Wistar Institute, Philadelphia PA

Investigators

Linked publications, trials & patents

Abstract

DESCRIPTION (provided by applicant): The latent infection of Epstein-Barr Virus (EBV) is associated with human lymphoid and epithelial cell malignancies. Reversible epigenetic silencing of EBV-encoded oncogenes is known to provide the virus with a survival strategy that includes controlling B-cell maturation and evading immune system detection. The cellular signals and mechanisms regulating the epigenetic silencing have not been fully elucidated. We have investigated the chromatin organization and epigenetic modifications in the control regions of the major latency transcripts of EBV in different latency types. Our studies suggest that epigenetic modifications play a key role in regulating the different gene expression programs of EBV latency.
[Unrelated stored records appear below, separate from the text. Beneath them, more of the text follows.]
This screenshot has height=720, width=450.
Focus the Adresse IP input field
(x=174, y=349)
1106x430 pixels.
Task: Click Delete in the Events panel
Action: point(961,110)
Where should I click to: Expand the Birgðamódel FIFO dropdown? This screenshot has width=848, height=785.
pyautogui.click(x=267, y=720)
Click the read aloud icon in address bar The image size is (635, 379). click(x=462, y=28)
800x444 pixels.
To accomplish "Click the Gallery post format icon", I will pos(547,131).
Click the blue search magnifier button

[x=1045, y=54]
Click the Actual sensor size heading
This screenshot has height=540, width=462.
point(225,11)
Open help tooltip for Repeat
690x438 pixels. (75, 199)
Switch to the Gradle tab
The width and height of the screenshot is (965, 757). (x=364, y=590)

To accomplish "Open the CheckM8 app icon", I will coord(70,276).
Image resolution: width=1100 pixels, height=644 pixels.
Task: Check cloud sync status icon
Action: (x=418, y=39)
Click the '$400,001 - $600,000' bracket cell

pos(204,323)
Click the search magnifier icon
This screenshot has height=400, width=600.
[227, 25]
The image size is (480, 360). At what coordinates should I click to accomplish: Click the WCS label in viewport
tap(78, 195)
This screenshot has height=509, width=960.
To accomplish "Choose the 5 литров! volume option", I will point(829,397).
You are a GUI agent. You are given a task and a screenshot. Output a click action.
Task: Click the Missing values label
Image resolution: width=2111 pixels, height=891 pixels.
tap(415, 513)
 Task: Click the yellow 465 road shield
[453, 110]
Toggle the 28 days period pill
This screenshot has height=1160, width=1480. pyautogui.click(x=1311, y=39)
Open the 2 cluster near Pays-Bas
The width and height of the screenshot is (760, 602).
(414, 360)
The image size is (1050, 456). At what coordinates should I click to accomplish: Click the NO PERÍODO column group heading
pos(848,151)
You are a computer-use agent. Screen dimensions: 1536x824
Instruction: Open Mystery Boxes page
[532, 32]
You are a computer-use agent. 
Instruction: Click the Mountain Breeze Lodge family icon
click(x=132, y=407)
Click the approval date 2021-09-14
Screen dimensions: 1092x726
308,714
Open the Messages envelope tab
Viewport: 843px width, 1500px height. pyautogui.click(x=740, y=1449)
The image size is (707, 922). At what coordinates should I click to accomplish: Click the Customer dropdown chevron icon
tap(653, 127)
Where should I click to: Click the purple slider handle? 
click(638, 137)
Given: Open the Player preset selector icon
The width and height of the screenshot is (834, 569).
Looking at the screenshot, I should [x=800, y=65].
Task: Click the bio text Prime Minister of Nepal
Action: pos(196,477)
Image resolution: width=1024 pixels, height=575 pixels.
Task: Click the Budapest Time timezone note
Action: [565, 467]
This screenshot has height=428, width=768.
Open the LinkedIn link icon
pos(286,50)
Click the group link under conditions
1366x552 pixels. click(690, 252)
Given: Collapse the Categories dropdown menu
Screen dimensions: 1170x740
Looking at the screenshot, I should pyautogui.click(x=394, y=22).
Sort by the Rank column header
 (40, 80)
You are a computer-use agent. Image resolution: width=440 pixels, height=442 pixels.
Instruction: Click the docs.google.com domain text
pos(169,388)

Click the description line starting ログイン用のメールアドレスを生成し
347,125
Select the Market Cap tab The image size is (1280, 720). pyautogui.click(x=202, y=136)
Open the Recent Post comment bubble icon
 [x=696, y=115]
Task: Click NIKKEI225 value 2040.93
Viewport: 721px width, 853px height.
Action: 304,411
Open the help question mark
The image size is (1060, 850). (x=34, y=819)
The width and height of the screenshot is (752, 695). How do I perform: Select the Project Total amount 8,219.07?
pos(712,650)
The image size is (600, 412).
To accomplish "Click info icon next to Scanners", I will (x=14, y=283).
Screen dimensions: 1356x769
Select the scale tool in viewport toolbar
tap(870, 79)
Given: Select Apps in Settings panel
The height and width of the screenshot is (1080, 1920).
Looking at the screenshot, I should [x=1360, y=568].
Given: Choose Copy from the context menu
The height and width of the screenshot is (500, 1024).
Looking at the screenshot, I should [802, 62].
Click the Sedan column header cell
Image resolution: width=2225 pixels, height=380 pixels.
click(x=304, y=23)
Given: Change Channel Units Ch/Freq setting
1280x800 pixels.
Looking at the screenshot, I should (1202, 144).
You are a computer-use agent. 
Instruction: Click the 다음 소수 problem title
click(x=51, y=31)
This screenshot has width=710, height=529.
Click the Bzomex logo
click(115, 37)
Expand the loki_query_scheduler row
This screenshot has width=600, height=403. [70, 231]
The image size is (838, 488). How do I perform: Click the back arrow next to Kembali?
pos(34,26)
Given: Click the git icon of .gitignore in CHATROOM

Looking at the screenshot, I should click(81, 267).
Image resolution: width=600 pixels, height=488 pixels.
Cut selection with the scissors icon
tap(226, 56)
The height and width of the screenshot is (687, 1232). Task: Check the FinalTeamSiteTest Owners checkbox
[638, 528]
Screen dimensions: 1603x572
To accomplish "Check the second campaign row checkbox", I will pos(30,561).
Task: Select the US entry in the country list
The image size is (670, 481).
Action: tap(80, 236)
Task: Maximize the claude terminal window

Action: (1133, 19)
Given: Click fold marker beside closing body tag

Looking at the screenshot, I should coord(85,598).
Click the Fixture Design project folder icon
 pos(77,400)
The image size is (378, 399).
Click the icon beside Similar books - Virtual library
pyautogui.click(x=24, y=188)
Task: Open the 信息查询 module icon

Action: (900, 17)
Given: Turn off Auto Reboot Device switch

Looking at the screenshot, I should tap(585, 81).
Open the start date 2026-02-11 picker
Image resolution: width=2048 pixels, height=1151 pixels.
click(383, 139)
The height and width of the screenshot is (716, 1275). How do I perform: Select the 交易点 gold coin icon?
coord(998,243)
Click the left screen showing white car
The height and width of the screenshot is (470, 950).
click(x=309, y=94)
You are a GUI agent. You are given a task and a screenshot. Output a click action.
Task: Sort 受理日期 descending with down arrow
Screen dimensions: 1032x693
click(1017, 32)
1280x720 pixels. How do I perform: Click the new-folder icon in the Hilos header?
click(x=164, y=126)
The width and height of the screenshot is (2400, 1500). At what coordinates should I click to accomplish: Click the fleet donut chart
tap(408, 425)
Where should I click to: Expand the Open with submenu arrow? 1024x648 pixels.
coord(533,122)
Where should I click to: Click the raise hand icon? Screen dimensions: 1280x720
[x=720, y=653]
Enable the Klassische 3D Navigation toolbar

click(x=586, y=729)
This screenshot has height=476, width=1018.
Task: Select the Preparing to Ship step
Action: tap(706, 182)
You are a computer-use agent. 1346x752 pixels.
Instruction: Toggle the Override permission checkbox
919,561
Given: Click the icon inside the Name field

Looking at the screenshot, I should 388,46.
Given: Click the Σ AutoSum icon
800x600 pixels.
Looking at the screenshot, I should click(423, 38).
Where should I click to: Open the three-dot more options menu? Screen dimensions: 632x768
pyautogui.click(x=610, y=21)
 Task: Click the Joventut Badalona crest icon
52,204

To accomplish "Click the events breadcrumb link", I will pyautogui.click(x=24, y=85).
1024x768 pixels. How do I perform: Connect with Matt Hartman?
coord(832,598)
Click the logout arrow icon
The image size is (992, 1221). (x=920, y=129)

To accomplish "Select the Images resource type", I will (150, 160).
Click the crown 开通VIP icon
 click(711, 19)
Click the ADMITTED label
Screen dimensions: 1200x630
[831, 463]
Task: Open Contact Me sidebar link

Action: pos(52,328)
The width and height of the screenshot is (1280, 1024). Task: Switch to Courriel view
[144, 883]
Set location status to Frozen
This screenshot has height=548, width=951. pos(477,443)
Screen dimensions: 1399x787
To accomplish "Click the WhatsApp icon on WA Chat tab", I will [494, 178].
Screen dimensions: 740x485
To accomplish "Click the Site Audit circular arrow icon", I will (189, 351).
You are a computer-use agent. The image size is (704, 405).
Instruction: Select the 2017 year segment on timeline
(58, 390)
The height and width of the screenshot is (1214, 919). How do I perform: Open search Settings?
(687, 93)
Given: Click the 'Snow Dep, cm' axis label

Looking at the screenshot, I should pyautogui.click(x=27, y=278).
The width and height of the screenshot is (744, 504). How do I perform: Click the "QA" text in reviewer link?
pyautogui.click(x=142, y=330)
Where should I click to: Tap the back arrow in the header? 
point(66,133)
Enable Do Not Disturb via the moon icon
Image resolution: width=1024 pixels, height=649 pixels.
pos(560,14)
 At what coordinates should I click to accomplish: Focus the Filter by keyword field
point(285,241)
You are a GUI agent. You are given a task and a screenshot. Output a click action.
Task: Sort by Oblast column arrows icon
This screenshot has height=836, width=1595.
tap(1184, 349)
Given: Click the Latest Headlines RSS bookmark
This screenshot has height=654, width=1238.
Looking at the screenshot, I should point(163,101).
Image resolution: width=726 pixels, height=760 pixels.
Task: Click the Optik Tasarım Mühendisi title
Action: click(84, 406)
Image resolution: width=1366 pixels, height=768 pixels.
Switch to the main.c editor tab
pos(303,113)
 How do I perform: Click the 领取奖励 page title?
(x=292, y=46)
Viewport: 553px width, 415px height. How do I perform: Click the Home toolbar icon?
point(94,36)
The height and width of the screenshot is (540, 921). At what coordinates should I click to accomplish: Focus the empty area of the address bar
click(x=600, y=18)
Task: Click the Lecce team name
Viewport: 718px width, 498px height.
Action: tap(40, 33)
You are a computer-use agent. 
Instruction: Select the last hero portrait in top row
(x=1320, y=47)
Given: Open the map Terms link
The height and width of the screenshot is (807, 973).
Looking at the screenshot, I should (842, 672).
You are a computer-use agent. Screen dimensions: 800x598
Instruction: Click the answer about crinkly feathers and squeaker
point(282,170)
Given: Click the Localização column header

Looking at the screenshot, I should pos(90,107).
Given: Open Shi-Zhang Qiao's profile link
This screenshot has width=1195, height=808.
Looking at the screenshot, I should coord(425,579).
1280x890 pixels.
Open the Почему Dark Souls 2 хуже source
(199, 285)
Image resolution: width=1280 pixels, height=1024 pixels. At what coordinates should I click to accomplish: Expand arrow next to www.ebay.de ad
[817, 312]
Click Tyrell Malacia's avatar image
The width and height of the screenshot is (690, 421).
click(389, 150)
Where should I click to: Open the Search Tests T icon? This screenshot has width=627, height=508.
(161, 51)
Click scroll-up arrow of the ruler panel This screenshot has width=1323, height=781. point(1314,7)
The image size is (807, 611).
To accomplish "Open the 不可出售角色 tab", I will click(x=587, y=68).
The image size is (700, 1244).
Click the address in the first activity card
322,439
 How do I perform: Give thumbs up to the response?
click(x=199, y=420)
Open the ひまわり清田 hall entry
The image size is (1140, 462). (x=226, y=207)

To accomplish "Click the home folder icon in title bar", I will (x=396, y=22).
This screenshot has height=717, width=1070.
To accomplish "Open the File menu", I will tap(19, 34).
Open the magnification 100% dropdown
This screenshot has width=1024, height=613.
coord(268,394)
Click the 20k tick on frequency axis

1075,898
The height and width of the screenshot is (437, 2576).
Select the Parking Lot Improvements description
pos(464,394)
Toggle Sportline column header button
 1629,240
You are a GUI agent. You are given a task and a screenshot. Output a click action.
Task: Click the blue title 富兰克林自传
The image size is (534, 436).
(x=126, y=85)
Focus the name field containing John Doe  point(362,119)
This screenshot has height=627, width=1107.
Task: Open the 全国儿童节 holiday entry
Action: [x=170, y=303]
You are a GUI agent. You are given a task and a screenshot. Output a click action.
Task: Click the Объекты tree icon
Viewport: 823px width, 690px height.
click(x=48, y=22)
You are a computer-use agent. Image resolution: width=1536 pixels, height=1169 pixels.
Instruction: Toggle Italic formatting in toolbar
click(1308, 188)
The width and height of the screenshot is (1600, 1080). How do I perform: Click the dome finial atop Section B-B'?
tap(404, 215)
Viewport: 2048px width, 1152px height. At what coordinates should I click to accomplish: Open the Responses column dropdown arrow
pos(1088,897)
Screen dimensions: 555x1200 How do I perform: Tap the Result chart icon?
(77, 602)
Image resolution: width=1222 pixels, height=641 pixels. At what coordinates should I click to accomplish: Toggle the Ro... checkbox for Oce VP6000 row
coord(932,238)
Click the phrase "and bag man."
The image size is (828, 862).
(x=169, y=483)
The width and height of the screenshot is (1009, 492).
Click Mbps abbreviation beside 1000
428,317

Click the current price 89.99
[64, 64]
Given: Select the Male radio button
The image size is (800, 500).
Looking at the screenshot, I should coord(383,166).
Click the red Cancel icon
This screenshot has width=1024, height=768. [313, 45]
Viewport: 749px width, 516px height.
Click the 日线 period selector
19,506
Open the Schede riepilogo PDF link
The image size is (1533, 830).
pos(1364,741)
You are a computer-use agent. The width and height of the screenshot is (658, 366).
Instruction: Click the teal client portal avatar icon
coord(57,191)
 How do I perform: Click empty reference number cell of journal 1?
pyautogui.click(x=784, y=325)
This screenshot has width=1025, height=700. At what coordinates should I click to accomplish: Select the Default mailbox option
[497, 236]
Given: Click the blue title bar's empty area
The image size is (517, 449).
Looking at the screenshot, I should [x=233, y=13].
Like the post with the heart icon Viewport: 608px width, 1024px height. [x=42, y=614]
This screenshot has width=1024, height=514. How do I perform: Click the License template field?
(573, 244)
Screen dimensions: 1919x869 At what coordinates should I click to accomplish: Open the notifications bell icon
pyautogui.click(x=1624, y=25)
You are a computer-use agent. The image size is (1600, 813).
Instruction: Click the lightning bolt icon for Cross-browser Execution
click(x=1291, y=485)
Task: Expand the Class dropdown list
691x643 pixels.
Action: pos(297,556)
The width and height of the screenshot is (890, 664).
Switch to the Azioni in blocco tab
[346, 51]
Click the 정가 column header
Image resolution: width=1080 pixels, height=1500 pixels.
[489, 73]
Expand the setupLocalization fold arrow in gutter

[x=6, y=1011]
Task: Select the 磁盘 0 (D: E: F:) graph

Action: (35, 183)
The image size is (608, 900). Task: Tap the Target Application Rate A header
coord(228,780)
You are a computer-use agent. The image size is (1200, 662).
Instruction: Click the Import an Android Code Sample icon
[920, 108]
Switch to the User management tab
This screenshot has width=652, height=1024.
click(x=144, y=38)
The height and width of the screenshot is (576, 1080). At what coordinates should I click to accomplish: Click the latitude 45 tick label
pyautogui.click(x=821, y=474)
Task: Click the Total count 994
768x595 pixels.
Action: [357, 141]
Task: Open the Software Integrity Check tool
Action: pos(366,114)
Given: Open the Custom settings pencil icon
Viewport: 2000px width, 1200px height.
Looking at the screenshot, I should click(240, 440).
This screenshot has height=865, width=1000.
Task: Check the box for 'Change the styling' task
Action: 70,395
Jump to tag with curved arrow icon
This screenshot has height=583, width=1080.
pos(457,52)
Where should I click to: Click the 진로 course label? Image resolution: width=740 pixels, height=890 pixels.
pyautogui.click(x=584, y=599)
We focus on the control of the major latency promoters Cp and Qp, and how they are regulated by the tumor suppressor protein Rb (aim1), the viral- encoded origin binding protein EBNA1 (aim 2), and the chromatin boundary factor CTCF (aim 3). Rb and Rb-associated factors bind to Cp and regulate a cell cycle-dependent change in chromatin modifications. We propose to explore the role of Rb and Rb-associated factors in the epigenetic silencing that occurs at Cp in type I latency, and cell cycle regulation in type III. For aim 2, we focus on the role of EBNA1 in the transcription enhancement of Cp and how this is regulated in different cell types. We propose to identify a B-cell specific mediated of EBNA1 enhancer function and whether enhancer-promoter activation correlates with changes in viral chromosome conformation. In aim 3, we focus on the role of CTCF in regulating the interactions between enhancers and promoters, and in insulating active promoters from silent genes during latency. The long-term goal of this project is to understand the epigenetic mechanisms regulating viral gene expression during latency, and how these mechanisms contribute to viral pathogenesis.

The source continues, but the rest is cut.